Problem description: In the listing below, locate the line that contains "You are a GUI" and the line that contains "Task: Select the". Restate word for word those two lines and every line between them, and nothing else.

Material for the task:
------------------------------------

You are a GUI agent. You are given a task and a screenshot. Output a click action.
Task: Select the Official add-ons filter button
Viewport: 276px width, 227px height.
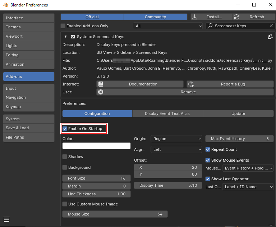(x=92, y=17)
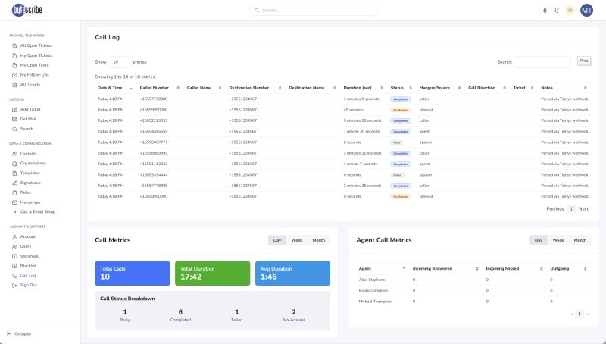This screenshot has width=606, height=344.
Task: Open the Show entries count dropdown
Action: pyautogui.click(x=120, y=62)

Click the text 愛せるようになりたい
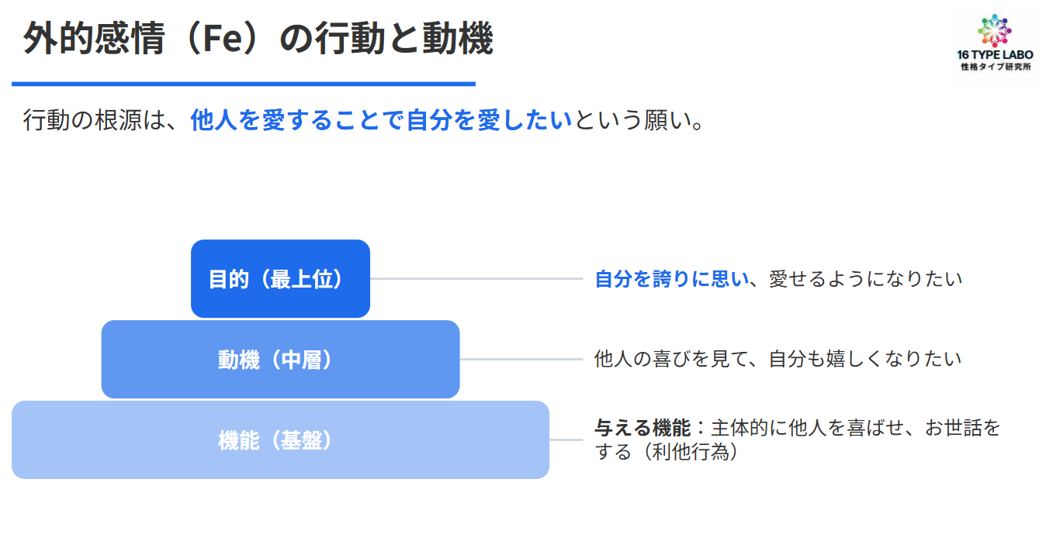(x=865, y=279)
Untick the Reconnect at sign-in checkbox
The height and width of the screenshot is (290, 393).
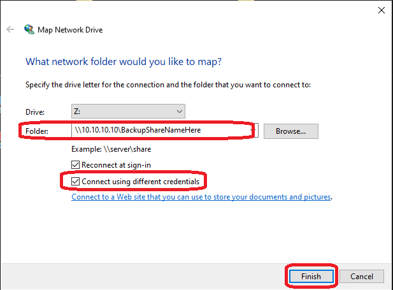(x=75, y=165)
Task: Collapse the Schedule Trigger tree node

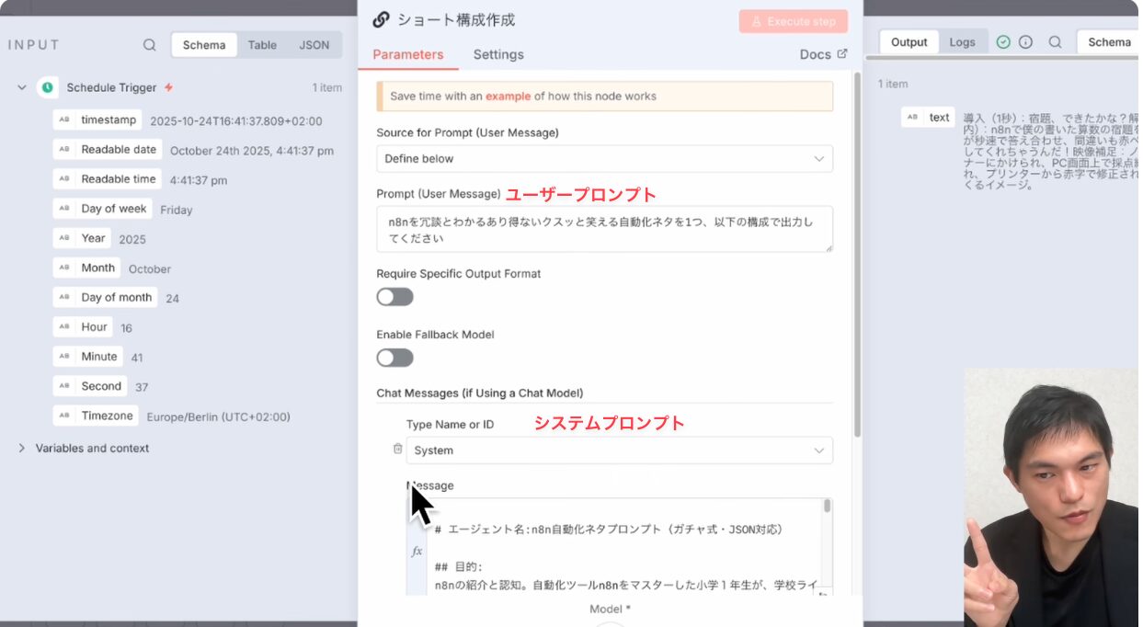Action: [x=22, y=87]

------------------------------------

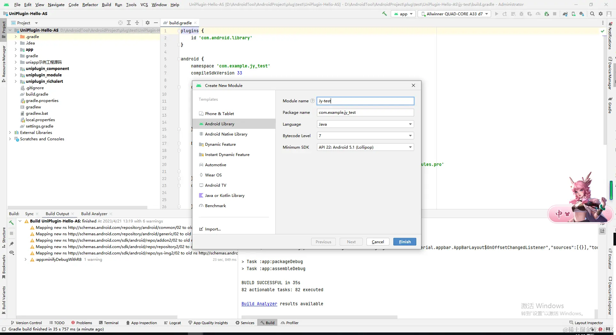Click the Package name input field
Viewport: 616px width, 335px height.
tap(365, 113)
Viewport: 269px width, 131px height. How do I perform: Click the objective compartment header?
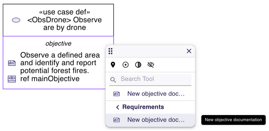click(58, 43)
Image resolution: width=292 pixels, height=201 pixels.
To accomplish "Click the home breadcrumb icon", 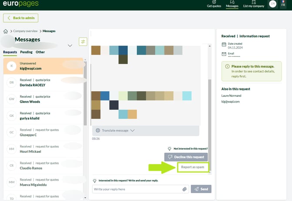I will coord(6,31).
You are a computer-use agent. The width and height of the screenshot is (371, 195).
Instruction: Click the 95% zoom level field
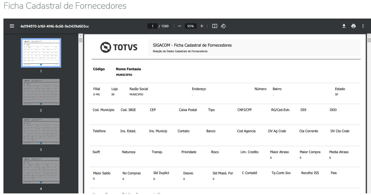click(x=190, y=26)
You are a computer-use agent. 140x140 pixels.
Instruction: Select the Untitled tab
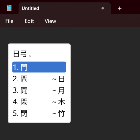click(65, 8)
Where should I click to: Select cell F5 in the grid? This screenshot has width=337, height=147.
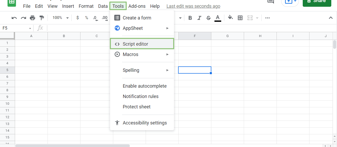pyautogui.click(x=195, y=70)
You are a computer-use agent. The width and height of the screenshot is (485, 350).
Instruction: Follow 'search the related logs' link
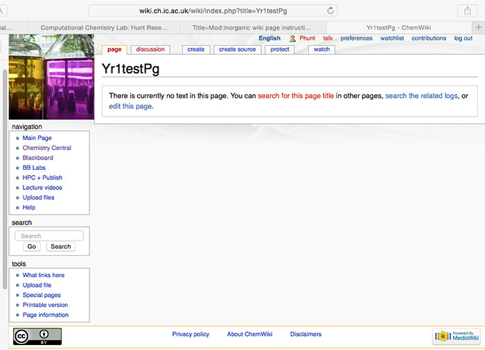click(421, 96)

------------------------------------

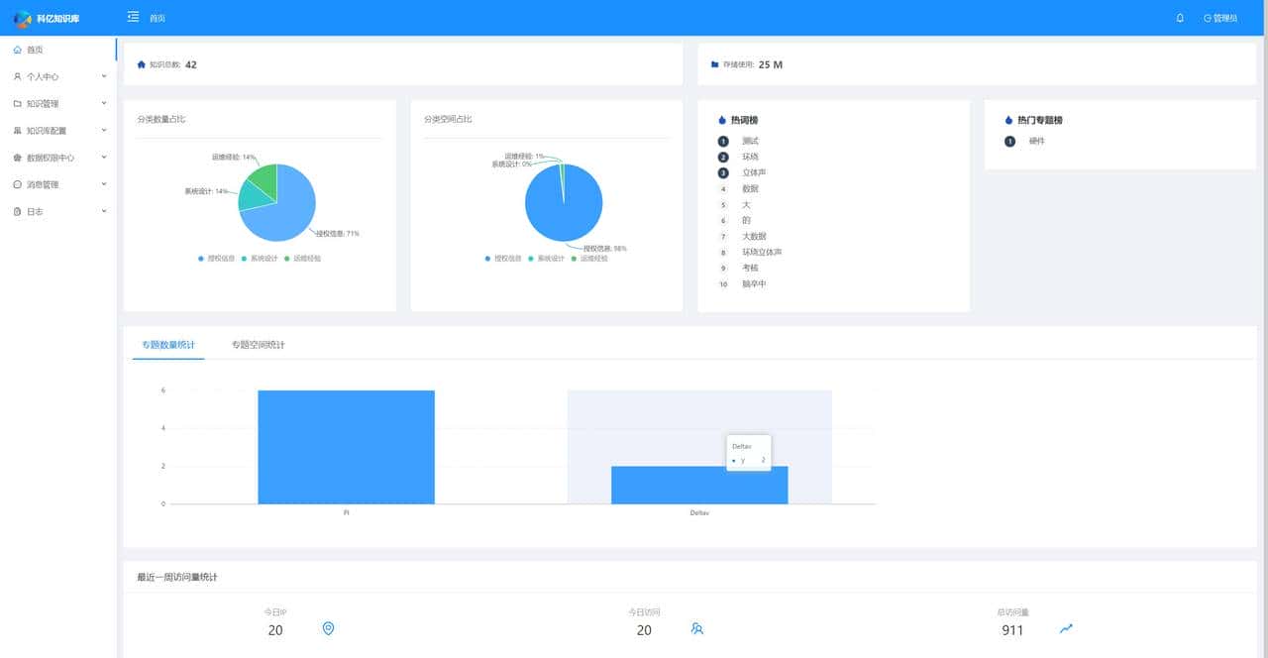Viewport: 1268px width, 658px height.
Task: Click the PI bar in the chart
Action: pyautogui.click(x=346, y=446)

------------------------------------

Response area:
You are a GUI agent. You are given a task and a screenshot. Output a click action.
Task: Select the Official add-ons filter button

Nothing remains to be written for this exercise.